■ **Questions on the material**
a: Rewrite everything in the Thakar text from "Thakar was a" down to "on Ayurvedic treatments.", swapping "Re School" for "Re Movement".
b: Answer these questions from the Thakar text:
(i) How many books on Ayurvedic treatments did Thakar write?
(ii) How many poems does Kalagranthi contain?
(iii) With which playwright did Thakar write Ek Undar ane Jadunath?

■ **Document extract**
Thakar was a modernist author of Gujarati literature. He, along with Madhu Rye, belongs to the Re School, a modernist tradition of Gujarati literature under the influence of existentialism challenging traditional literature styles.

He had written nearly 56 books of different genres as well as 21 books on Ayurvedic treatments.

===Poetry===
Thakar initially wrote poetry in traditional metres and gradually shifted to more experimental one. He emphasized the process of poetry rather than final piece of poetry. He was more interested in the absurdism than the realism.

His Vahi Jati Pachhal Ramya Ghosha (1965) was in traditional metres but soon he wrote modern long poem Manasni Vaat (1968) exploring new styles. His Mara Namne Darwaje (1972) and Boom Kagalma Kora (1974) deal with absurdity and illogicality of life. Pravahan (1986) is long poem about process of poetry formation paralleled with excretion of feces. Kalagranthi (1987) is the collection of six poems. Tola Avaj Ghonghat (1990) is his acclaimed work. His other collections of poetry are Kalpayan (1999), Kichud Kichud (1999), Hathiyar Vagarno Gha (2000), Samay Samay (1999), Tev, Chhe Pratiksha, I Don't Know, Sir, Chhe, Kathakno Ka, Aav, Me Commit Karyu Chhe Shu? and Ramat.

===Plays===
Thakar was heavily influenced by Theatre of the Absurd and Samuel Beckett. He along with playwright Subhash Shah, wrote Ek Undar ane Jadunath based on Beckett's Waiting for Godot in 1966. Ek Undar ane Jadunath is considered to be the first absurd play in Gujarati. His first one-act play Asatyakumar Ekagrani Dharpakad was published in collection of one-act plays, Make Believe (1967) with five other Re School writers. His collection of seven one-act plays, Mari Jawani Maza (1973) is in absurd style. Bathtub ma Machhali (1982), a collection of seven one-act plays, has an overtone of satire and irony. His Pilu Gulab ane Hu (1985) is two-act play about the agony of an actress who is craving true love. It was directed by Kanti Madia. It was originally improvised work for Darpana Academy of Performing Arts. Kahe Koyal Shor Machaye Re (1993) was originally a scene from Pilu Gulab ane Hu (1985) and later produced as one-act play. It was later turned into three-act play. Mansukhlal Majithiya (1993) is six scene play.

■ **Recorded data**
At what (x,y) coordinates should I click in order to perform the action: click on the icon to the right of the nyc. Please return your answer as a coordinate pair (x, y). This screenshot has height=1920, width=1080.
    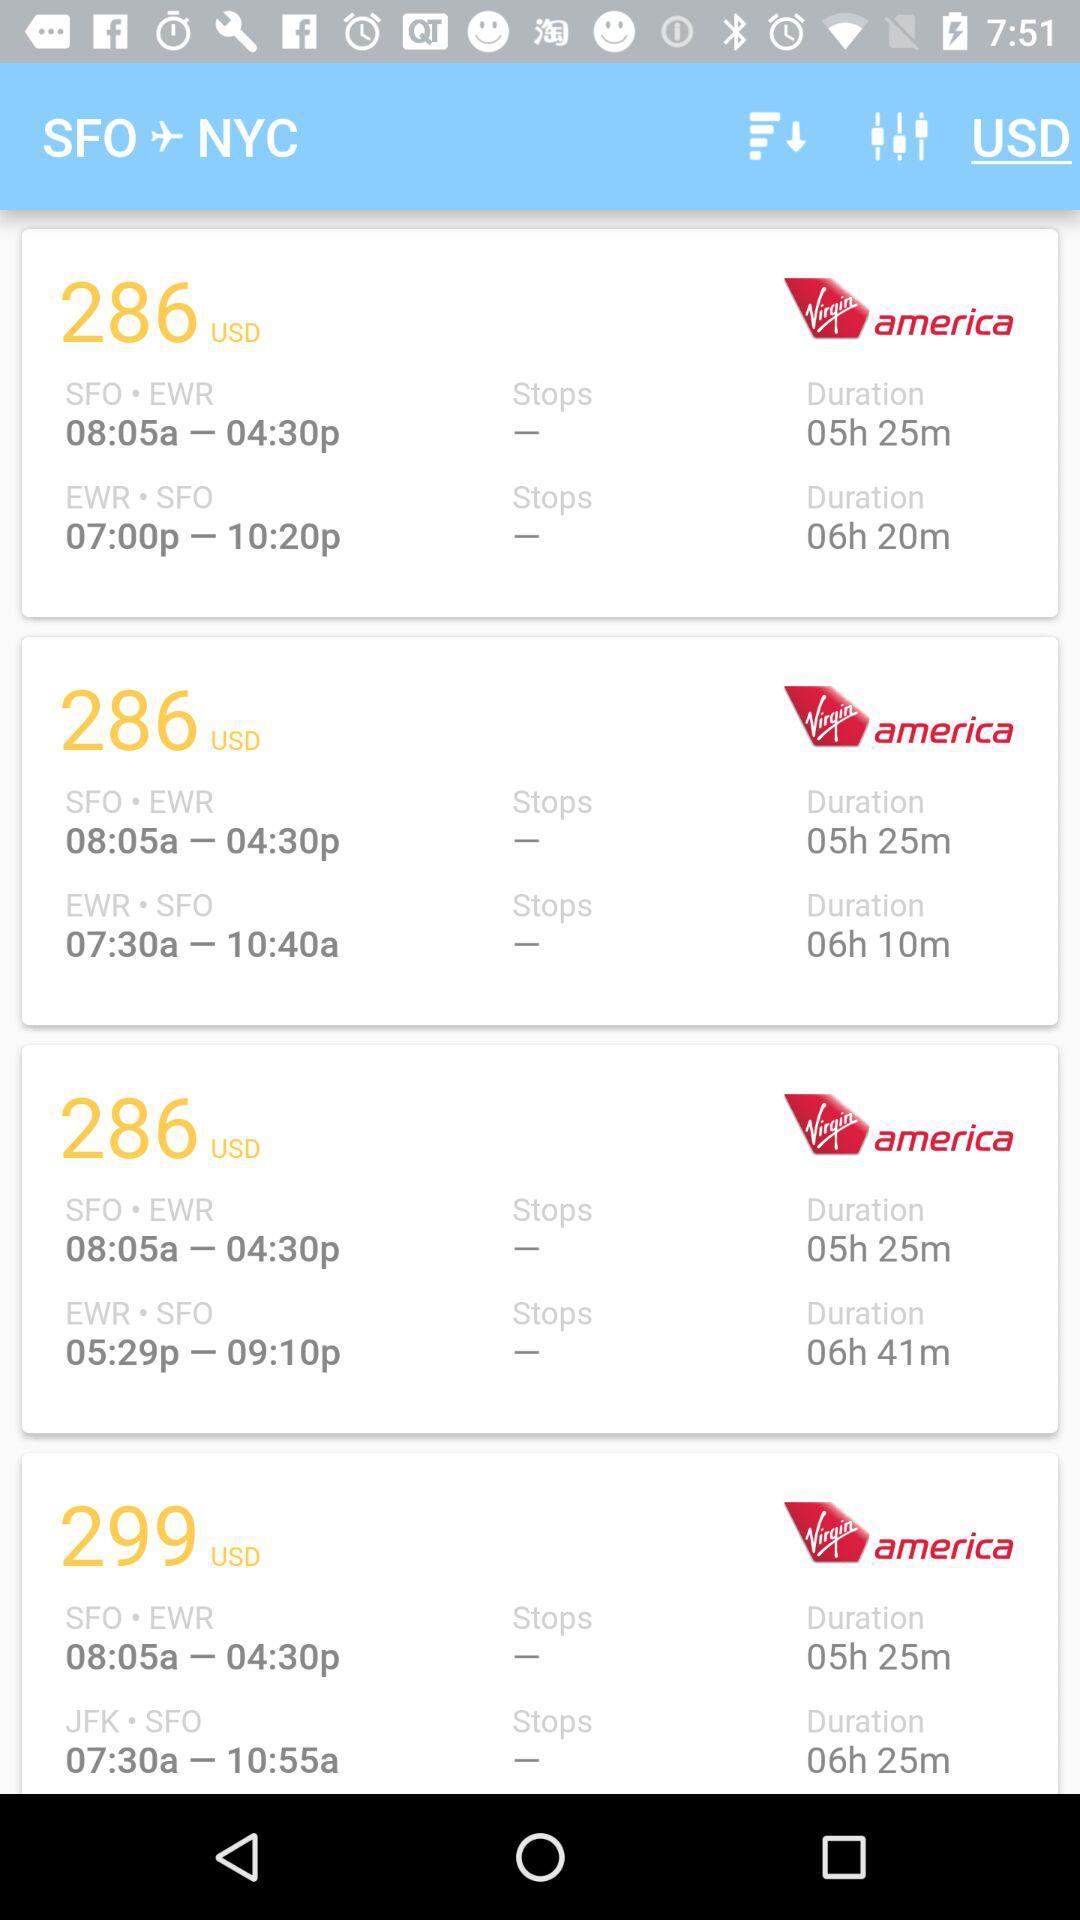
    Looking at the image, I should click on (773, 135).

■ **Per-task outputs**
a:
Thakar was a modernist author of Gujarati literature. He, along with Madhu Rye, belongs to the Re Movement, a modernist tradition of Gujarati literature under the influence of existentialism challenging traditional literature styles.

He had written nearly 56 books of different genres as well as 21 books on Ayurvedic treatments.

b:
(i) 21
(ii) Six
(iii) Subhash Shah